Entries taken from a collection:

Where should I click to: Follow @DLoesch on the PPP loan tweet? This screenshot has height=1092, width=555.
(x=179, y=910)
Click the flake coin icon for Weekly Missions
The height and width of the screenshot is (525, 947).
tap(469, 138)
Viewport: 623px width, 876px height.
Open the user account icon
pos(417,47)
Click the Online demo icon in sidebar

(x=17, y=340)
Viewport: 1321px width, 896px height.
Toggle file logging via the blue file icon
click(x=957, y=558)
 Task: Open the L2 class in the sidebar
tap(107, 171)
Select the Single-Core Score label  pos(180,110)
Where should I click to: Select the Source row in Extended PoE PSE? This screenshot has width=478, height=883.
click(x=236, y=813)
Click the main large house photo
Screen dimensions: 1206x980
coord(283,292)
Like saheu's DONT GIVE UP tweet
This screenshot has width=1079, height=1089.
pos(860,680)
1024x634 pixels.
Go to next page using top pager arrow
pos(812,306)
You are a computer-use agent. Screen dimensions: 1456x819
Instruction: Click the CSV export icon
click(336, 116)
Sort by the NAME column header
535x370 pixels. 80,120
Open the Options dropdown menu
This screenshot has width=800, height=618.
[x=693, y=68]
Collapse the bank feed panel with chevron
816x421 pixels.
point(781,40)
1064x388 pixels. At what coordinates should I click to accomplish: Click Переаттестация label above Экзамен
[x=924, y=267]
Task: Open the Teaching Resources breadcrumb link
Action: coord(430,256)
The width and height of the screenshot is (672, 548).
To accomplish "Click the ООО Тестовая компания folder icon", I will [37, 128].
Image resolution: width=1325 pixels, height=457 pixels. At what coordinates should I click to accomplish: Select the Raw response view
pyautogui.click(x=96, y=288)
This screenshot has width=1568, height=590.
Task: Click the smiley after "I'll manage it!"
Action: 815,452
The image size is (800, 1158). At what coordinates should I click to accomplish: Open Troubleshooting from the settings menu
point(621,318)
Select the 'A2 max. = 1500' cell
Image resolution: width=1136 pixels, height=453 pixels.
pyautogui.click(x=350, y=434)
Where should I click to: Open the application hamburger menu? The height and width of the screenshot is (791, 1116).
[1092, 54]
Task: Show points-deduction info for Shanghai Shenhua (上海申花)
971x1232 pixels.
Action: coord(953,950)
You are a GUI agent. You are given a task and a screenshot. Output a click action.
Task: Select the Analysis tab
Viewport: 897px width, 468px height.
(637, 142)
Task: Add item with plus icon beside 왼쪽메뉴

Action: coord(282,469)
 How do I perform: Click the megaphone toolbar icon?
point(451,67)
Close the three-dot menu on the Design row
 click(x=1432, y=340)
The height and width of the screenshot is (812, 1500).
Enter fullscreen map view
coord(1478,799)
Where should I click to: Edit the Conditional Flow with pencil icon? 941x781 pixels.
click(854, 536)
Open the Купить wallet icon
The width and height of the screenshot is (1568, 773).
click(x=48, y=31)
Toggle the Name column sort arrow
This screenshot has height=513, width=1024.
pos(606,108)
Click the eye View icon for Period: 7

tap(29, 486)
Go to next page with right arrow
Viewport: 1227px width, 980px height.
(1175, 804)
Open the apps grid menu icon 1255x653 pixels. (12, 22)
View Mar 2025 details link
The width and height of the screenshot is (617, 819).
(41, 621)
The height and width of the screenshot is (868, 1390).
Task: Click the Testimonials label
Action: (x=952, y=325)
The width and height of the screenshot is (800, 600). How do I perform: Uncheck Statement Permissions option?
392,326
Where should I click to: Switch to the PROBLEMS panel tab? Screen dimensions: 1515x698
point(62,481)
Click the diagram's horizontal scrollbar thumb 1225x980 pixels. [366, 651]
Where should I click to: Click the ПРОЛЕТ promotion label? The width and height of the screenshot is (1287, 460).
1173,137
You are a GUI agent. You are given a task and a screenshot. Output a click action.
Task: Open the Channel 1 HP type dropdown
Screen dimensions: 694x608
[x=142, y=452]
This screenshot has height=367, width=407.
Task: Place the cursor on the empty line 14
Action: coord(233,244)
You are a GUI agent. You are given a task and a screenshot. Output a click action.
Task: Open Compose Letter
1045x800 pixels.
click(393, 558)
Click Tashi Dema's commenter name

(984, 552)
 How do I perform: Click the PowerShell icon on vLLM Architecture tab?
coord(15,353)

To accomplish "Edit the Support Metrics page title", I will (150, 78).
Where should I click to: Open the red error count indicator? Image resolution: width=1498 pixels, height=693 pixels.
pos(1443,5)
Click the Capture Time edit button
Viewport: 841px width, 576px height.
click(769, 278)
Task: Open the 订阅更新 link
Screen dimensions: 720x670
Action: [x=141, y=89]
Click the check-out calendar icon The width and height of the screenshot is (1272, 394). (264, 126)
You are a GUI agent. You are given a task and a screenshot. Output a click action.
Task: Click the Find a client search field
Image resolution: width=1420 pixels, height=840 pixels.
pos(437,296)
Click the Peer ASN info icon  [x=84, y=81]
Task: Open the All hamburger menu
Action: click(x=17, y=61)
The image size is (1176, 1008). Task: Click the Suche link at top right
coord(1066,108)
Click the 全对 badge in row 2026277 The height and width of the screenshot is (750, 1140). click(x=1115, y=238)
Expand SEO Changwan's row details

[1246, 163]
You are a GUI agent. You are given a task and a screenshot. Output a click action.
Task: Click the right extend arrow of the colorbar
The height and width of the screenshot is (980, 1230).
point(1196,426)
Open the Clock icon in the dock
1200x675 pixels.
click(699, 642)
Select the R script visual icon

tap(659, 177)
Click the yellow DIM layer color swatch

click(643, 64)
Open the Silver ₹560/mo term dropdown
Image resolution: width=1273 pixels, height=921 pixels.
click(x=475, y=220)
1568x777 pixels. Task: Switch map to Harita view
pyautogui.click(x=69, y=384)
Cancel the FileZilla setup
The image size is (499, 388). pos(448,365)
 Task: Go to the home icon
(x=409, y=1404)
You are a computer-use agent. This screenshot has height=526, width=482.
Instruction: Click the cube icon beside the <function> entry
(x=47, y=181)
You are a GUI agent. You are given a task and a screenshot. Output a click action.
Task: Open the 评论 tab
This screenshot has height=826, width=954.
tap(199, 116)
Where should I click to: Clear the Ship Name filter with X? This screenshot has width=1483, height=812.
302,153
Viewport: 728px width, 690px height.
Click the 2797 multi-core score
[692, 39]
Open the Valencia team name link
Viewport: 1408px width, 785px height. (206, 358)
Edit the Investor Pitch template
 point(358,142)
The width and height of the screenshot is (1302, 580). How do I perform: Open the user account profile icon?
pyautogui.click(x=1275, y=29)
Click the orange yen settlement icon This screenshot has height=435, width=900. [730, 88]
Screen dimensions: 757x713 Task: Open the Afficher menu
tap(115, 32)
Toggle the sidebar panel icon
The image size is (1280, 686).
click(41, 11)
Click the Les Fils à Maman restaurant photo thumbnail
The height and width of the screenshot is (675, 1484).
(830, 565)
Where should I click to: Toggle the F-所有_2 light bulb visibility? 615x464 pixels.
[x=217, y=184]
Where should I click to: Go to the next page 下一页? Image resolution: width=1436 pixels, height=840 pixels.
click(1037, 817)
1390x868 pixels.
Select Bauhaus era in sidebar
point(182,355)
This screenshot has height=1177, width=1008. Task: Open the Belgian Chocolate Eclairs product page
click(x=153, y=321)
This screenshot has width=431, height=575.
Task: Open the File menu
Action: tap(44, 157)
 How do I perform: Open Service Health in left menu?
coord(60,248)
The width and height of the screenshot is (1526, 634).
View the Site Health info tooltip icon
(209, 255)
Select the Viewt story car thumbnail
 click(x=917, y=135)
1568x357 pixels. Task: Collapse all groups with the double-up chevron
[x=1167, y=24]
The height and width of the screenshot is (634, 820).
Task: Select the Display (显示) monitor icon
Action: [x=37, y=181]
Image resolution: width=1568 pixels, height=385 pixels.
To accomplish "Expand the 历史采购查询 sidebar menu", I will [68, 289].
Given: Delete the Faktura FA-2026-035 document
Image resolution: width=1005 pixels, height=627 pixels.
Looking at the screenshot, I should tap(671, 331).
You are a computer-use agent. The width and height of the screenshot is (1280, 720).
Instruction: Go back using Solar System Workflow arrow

▶ [Prompt] Set down exactly the lines from the start of the records to the line with "Viewport: 623px width, 876px height.". Include that line, and add nothing more.

▶ [Result of the task]
Where should I click to: Follow @DLoesch on the PPP loan tweet? This screenshot has height=1092, width=555.
(x=179, y=910)
Click the flake coin icon for Weekly Missions
The height and width of the screenshot is (525, 947).
tap(469, 138)
Viewport: 623px width, 876px height.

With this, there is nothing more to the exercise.